Transcribe only the part of the listing below that begins at the line containing "Task: Select the 占比 calculation option" and runs to its final line, keeping both ends.

>>>>>

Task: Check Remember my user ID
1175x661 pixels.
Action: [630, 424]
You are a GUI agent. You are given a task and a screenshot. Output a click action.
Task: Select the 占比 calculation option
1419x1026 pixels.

<<<<<

Answer to this problem –
Task: Select the 占比 calculation option
1419x1026 pixels.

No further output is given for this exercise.